Work to complete: In full and word for word, print the data below.

*-*-*

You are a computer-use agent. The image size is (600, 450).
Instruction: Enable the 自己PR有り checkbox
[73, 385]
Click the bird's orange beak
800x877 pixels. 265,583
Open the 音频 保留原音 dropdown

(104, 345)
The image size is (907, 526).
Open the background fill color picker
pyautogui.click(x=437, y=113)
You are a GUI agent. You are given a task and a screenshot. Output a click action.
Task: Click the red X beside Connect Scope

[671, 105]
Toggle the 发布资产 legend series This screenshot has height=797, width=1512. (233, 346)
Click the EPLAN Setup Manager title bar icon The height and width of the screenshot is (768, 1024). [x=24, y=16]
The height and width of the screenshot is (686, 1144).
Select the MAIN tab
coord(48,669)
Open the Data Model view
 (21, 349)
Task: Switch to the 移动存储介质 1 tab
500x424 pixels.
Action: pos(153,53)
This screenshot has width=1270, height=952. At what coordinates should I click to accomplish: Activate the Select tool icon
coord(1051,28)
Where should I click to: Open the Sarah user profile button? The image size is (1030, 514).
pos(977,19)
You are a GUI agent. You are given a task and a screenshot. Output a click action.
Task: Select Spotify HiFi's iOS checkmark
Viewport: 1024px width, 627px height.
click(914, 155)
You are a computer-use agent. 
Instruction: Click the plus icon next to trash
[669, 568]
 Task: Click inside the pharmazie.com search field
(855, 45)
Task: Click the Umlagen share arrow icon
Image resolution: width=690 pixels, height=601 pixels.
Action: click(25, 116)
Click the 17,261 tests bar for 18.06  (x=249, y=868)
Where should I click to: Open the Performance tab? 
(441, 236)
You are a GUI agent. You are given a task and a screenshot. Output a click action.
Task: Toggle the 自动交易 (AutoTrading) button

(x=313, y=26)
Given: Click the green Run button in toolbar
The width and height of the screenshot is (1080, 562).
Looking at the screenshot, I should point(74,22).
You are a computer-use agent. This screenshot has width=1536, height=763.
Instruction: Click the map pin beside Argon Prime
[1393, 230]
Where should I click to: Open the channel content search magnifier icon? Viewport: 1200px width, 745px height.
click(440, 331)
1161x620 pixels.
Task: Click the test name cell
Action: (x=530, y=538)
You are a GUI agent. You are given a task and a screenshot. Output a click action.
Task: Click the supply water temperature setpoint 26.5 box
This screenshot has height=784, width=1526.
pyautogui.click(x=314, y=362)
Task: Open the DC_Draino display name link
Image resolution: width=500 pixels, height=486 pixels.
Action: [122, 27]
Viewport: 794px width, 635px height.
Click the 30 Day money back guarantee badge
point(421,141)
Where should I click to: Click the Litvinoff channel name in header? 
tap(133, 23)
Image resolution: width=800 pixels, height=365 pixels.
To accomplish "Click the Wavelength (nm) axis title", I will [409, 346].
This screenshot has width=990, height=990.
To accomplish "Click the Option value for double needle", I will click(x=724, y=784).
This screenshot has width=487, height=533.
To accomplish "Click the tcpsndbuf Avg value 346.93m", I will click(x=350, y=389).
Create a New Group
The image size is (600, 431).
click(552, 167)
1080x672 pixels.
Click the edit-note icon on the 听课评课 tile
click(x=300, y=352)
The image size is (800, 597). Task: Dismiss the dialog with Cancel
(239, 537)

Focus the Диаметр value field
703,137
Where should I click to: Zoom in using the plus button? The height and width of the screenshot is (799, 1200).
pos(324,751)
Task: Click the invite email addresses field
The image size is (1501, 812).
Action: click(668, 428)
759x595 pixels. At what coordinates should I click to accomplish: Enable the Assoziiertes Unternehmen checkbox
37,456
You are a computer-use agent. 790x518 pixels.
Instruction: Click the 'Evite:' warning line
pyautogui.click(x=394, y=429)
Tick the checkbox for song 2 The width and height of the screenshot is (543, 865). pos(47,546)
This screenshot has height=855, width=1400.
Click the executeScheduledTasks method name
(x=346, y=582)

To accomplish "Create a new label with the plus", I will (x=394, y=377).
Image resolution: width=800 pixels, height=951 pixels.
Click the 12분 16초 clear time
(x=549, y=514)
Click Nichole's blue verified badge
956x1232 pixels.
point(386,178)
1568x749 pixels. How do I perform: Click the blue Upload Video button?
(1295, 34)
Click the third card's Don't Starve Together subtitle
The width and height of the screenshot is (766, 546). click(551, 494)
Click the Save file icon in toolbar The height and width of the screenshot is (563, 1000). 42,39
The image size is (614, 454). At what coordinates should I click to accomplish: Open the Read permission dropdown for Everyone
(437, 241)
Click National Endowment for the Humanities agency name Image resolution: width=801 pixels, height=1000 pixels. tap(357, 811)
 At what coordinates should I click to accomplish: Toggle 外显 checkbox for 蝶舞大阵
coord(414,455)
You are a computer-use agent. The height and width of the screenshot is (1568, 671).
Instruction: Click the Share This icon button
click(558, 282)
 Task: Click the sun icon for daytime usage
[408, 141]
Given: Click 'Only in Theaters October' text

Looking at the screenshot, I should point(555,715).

*-*-*

Solution:
You are a computer-use agent. The image size is (600, 450).
Instruction: Enable the 自己PR有り checkbox
[73, 385]
Click the bird's orange beak
800x877 pixels. 265,583
Open the 音频 保留原音 dropdown

(104, 345)
The image size is (907, 526).
Open the background fill color picker
pyautogui.click(x=437, y=113)
You are a GUI agent. You are given a task and a screenshot. Output a click action.
Task: Click the red X beside Connect Scope

[671, 105]
Toggle the 发布资产 legend series This screenshot has height=797, width=1512. (233, 346)
Click the EPLAN Setup Manager title bar icon The height and width of the screenshot is (768, 1024). [x=24, y=16]
The height and width of the screenshot is (686, 1144).
Select the MAIN tab
coord(48,669)
Open the Data Model view
 (21, 349)
Task: Switch to the 移动存储介质 1 tab
500x424 pixels.
Action: pos(153,53)
This screenshot has width=1270, height=952. At what coordinates should I click to accomplish: Activate the Select tool icon
coord(1051,28)
Where should I click to: Open the Sarah user profile button? The image size is (1030, 514).
pos(977,19)
You are a GUI agent. You are given a task and a screenshot. Output a click action.
Task: Select Spotify HiFi's iOS checkmark
Viewport: 1024px width, 627px height.
click(914, 155)
You are a computer-use agent. 
Instruction: Click the plus icon next to trash
[669, 568]
 Task: Click inside the pharmazie.com search field
(855, 45)
Task: Click the Umlagen share arrow icon
Image resolution: width=690 pixels, height=601 pixels.
Action: click(25, 116)
Click the 17,261 tests bar for 18.06  (x=249, y=868)
Where should I click to: Open the Performance tab? 
(441, 236)
You are a GUI agent. You are given a task and a screenshot. Output a click action.
Task: Toggle the 自动交易 (AutoTrading) button

(x=313, y=26)
Given: Click the green Run button in toolbar
The width and height of the screenshot is (1080, 562).
Looking at the screenshot, I should point(74,22).
You are a computer-use agent. This screenshot has width=1536, height=763.
Instruction: Click the map pin beside Argon Prime
[1393, 230]
Where should I click to: Open the channel content search magnifier icon? Viewport: 1200px width, 745px height.
click(440, 331)
1161x620 pixels.
Task: Click the test name cell
Action: (x=530, y=538)
You are a GUI agent. You are given a task and a screenshot. Output a click action.
Task: Click the supply water temperature setpoint 26.5 box
This screenshot has height=784, width=1526.
pyautogui.click(x=314, y=362)
Task: Open the DC_Draino display name link
Image resolution: width=500 pixels, height=486 pixels.
Action: [122, 27]
Viewport: 794px width, 635px height.
Click the 30 Day money back guarantee badge
point(421,141)
Where should I click to: Click the Litvinoff channel name in header? 
tap(133, 23)
Image resolution: width=800 pixels, height=365 pixels.
To accomplish "Click the Wavelength (nm) axis title", I will [409, 346].
This screenshot has width=990, height=990.
To accomplish "Click the Option value for double needle", I will click(x=724, y=784).
This screenshot has width=487, height=533.
To accomplish "Click the tcpsndbuf Avg value 346.93m", I will click(x=350, y=389).
Create a New Group
The image size is (600, 431).
click(552, 167)
1080x672 pixels.
Click the edit-note icon on the 听课评课 tile
click(x=300, y=352)
The image size is (800, 597). Task: Dismiss the dialog with Cancel
(239, 537)

Focus the Диаметр value field
703,137
Where should I click to: Zoom in using the plus button? The height and width of the screenshot is (799, 1200).
pos(324,751)
Task: Click the invite email addresses field
The image size is (1501, 812).
Action: click(668, 428)
759x595 pixels. At what coordinates should I click to accomplish: Enable the Assoziiertes Unternehmen checkbox
37,456
You are a computer-use agent. 790x518 pixels.
Instruction: Click the 'Evite:' warning line
pyautogui.click(x=394, y=429)
Tick the checkbox for song 2 The width and height of the screenshot is (543, 865). pos(47,546)
This screenshot has height=855, width=1400.
Click the executeScheduledTasks method name
(x=346, y=582)

To accomplish "Create a new label with the plus", I will (x=394, y=377).
Image resolution: width=800 pixels, height=951 pixels.
Click the 12분 16초 clear time
(x=549, y=514)
Click Nichole's blue verified badge
956x1232 pixels.
point(386,178)
1568x749 pixels. How do I perform: Click the blue Upload Video button?
(1295, 34)
Click the third card's Don't Starve Together subtitle
The width and height of the screenshot is (766, 546). click(551, 494)
Click the Save file icon in toolbar The height and width of the screenshot is (563, 1000). 42,39
The image size is (614, 454). At what coordinates should I click to accomplish: Open the Read permission dropdown for Everyone
(437, 241)
Click National Endowment for the Humanities agency name Image resolution: width=801 pixels, height=1000 pixels. tap(357, 811)
 At what coordinates should I click to accomplish: Toggle 外显 checkbox for 蝶舞大阵
coord(414,455)
You are a computer-use agent. The height and width of the screenshot is (1568, 671).
Instruction: Click the Share This icon button
click(558, 282)
 Task: Click the sun icon for daytime usage
[408, 141]
Given: Click 'Only in Theaters October' text

Looking at the screenshot, I should point(555,715).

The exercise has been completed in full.